PTEN loss contributes to erlotinib resistance in EGFR-mutant lung cancer by activation of Akt and EGFR

Abstract

Clinical resistance to epidermal growth factor receptor (EGFR) inhibition in lung cancer has been linked to the emergence of the EGFR T790M resistance mutation or amplification of MET. Additional mechanisms contributing to EGFR inhibitor resistance remain elusive. By applying combined analyses of gene expression, copy number, and biochemical analyses of EGFR inhibitor responsiveness, we identified homozygous loss of PTEN to segregate EGFR-dependent and EGFR-independent cells. We show that in EGFR-dependent cells, PTEN loss partially uncouples mutant EGFR from downstream signaling and activates EGFR, thereby contributing to erlotinib resistance. The clinical relevance of our findings is supported by the observation of PTEN loss in 1 out of 24 primary EGFR-mutant non-small cell lung cancer (NSCLC) tumors. These results suggest a novel resistance mechanism in EGFR-mutant NSCLC involving PTEN loss.

Figure 1

An EGFR independence signature in H1650 cells. A, hierarchical clustering of 53 NSCLC cells according to gene expression. Erlotinib sensitivity (IC₅₀ < 1 μmol/L, red; IC₅₀ > 1 μmol/L, gray) and EGFR mutations (EGFR-mutant, black; T790M, red; EGFR wild-type, gray) as well as MET amplification (black). B, left, cellular viability as a function of erlotinib dose for all three cell lines studied. Right, mutation status and IC₅₀ values. C, cells were treated with different doses of erlotinib. Activation of EGFR and downstream signaling pathways was determined by analyzing the amount of phosphorylated versions of the respective proteins in comparison with their total levels using phosphorylation-specific antibodies.

Figure 2

Genomic characterization of PTEN loss in H1650 cells. A, list of genes affected by differential lesions between H1650 cells and EGFR-mutant and erlotinib-sensitive cell lines.
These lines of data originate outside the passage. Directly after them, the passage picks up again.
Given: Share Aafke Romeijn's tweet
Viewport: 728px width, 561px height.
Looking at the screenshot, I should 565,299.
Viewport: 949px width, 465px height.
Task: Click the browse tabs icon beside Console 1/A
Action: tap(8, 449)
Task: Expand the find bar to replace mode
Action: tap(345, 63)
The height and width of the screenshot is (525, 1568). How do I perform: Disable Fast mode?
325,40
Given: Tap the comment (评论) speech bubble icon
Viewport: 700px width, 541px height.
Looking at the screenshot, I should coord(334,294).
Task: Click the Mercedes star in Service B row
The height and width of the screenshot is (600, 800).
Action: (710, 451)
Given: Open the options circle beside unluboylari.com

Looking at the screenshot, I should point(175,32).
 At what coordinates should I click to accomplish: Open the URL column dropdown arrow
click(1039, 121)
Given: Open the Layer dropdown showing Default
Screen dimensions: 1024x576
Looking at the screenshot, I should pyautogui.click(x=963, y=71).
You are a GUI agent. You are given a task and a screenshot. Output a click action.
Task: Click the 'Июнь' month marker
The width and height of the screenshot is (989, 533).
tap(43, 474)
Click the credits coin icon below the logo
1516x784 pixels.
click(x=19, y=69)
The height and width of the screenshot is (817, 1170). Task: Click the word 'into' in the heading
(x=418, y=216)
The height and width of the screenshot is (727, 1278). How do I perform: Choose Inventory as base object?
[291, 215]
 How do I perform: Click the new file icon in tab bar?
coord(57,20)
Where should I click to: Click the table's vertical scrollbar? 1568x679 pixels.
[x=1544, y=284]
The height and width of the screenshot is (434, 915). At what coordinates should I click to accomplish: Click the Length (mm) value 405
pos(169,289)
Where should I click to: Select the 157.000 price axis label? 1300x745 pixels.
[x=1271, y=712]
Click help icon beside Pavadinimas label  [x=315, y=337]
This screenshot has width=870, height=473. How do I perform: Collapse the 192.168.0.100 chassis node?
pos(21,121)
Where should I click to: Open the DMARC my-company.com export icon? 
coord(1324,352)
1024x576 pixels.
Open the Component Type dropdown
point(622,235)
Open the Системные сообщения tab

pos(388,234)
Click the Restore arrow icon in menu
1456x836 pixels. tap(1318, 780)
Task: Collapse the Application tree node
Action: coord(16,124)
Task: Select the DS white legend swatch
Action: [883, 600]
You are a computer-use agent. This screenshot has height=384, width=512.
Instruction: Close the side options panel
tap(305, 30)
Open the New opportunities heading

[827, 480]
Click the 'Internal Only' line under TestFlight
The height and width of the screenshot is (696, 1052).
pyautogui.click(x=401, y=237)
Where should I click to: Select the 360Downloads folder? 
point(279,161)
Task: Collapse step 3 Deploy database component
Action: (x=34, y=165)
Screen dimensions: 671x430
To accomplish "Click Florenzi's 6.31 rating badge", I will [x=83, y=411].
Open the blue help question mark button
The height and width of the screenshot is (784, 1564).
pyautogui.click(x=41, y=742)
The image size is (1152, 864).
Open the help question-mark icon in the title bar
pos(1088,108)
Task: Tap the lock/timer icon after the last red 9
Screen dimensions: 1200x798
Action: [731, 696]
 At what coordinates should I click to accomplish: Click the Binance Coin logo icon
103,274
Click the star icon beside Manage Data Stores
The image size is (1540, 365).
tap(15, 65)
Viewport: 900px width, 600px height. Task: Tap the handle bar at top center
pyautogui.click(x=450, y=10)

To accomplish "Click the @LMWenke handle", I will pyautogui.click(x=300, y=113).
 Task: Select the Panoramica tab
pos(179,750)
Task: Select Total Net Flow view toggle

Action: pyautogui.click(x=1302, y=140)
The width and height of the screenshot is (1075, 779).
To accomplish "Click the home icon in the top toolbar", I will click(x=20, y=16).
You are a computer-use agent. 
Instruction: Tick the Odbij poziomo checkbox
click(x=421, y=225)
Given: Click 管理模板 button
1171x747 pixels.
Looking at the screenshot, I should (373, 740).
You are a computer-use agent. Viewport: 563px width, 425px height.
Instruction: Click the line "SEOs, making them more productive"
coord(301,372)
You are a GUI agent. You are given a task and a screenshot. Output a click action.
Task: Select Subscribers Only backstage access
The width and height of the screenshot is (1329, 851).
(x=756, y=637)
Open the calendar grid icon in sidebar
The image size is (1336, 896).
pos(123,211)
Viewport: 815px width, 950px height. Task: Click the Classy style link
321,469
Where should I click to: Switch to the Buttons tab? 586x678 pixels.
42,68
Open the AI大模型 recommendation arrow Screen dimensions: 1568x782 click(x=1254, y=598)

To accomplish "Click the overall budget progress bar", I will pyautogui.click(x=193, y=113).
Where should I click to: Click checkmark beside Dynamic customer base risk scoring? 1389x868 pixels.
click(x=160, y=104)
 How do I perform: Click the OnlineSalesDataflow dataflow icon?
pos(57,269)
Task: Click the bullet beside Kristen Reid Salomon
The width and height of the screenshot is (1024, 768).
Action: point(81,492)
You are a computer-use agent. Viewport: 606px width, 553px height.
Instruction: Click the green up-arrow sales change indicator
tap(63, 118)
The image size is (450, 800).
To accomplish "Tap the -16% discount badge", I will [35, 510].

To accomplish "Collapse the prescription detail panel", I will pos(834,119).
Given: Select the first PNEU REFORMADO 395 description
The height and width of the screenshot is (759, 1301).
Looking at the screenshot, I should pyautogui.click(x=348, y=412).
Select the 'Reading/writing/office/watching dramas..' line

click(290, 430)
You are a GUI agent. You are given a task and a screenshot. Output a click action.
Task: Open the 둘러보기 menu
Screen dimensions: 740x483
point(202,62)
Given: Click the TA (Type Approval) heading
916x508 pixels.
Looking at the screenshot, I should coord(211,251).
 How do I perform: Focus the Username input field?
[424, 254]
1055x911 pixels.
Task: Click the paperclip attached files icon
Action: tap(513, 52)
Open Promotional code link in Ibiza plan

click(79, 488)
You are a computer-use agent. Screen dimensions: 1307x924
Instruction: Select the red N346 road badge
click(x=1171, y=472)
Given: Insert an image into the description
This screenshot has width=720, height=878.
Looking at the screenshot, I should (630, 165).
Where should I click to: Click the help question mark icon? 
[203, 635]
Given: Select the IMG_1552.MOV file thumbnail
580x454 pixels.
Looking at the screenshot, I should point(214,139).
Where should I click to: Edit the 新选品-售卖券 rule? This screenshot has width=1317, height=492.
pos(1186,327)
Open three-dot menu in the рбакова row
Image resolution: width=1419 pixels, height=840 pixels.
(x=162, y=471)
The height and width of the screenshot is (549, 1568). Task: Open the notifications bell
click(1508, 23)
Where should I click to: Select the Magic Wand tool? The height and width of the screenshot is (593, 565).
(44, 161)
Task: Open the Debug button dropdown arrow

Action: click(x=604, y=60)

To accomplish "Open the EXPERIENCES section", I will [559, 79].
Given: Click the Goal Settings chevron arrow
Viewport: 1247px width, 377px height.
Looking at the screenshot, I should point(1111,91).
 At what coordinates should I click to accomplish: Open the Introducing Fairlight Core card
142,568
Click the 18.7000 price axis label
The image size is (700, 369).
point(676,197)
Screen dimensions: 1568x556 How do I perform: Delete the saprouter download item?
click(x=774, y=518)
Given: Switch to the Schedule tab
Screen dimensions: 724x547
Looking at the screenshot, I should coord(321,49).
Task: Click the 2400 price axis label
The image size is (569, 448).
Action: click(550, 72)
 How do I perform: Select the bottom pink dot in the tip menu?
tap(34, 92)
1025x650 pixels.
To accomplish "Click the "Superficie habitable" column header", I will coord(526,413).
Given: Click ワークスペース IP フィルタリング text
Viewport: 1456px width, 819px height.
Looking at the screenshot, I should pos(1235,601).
B, left, screenshot showing chromosomal aberrations at chromosome 10 (Integrative Genomics Viewer; http://www.broad.mit.edu/igv/) of all EGFR-mutant cells. Middle, 3′-region mapping of PTEN using quantitative PCR reveals a homozygous deletion deleting parts of exon 8 and the entire exon 9. Right, the sequence bridging the breakpoint. C, left, PTEN protein status determined using immunoblotting in different NSCLC cell lines. Right, NH₂-terminal and COOH-terminal PTEN detection by immunoblotting. LNCAP cells, known to express a truncated version of PTEN, served as controls. D, analysis of EGFR mutations (red) and homozygous deletions of PTEN (black) and PTEN mutations (blue) in 140 lung cancer biopsy specimens.

Figure 3

Erlotinib resistance in EGFR-mutated NSCLC with PTEN loss. A, left, in H1650^PTEN cells, PTEN levels were determined by immunoblotting. Right, levels of phospho-EGFR and phospho-AKT were assessed by immunoblotting in H1650, H1650^MOCK, and H1650^PTEN cells treated with erlotinib. B, left, in PC9^PTENkd cells, PTEN levels were determined by immunoblotting. Right, levels of phospho-EGFR and phospho-AKT were assessed in PC9, PC9^CONTkd, and PC9^PTENkd cells treated with erlotinib. C, left, percentage of apoptotic cells (in %, analyzed by measuring the fraction of cells positive for Annexin V and/or propidium iodide by flow cytometry) after treatment with either erlotinib (1 μmol/L) or control. Right, cumulative histograms of apoptosis induction. D, levels of Bim (EL, extra long; L, long; S, short), phospho-ERK, phospho-pAKT, and actin were measured after serum starvation (serum starvation “+”), EGF stimulation (EGF “+”), or treatment with erlotinib (1 μmol/L erlotinib “+”) for 24 h.

Figure 4

PTEN loss activates EGFR. A, phospho-EGFR was detected by immunoblotting after short exposure (SE) and long exposure (LE) in PC9, PC9^CONTkd, and PC9^PTENkd cells. Actin levels served as a loading control. B, left, levels of phospho-EGFR of PC9^PTENkd and PC9 cells treated with erlotinib were determined (+/− EGF) under serum starvation. Right, apoptosis (%) after erlotinib treatment (0.5 μmol/L) in the given cells. C, left, phospho-EGFR and phospho-AKT in H3255 and H3255^MyrAKT cells were assessed by immunoblotting. Right, the fraction of apoptotic cells (in %) in the given cells. D, a simplified model explaining our observations: in EGFR-mutant cells, EGFR is the sole input for production of PIP3. Inhibiting EGFR dramatically reduces the input into PIP3 production. Therefore, the lack of negative regulation of PIP3 production by loss of PTEN is limited.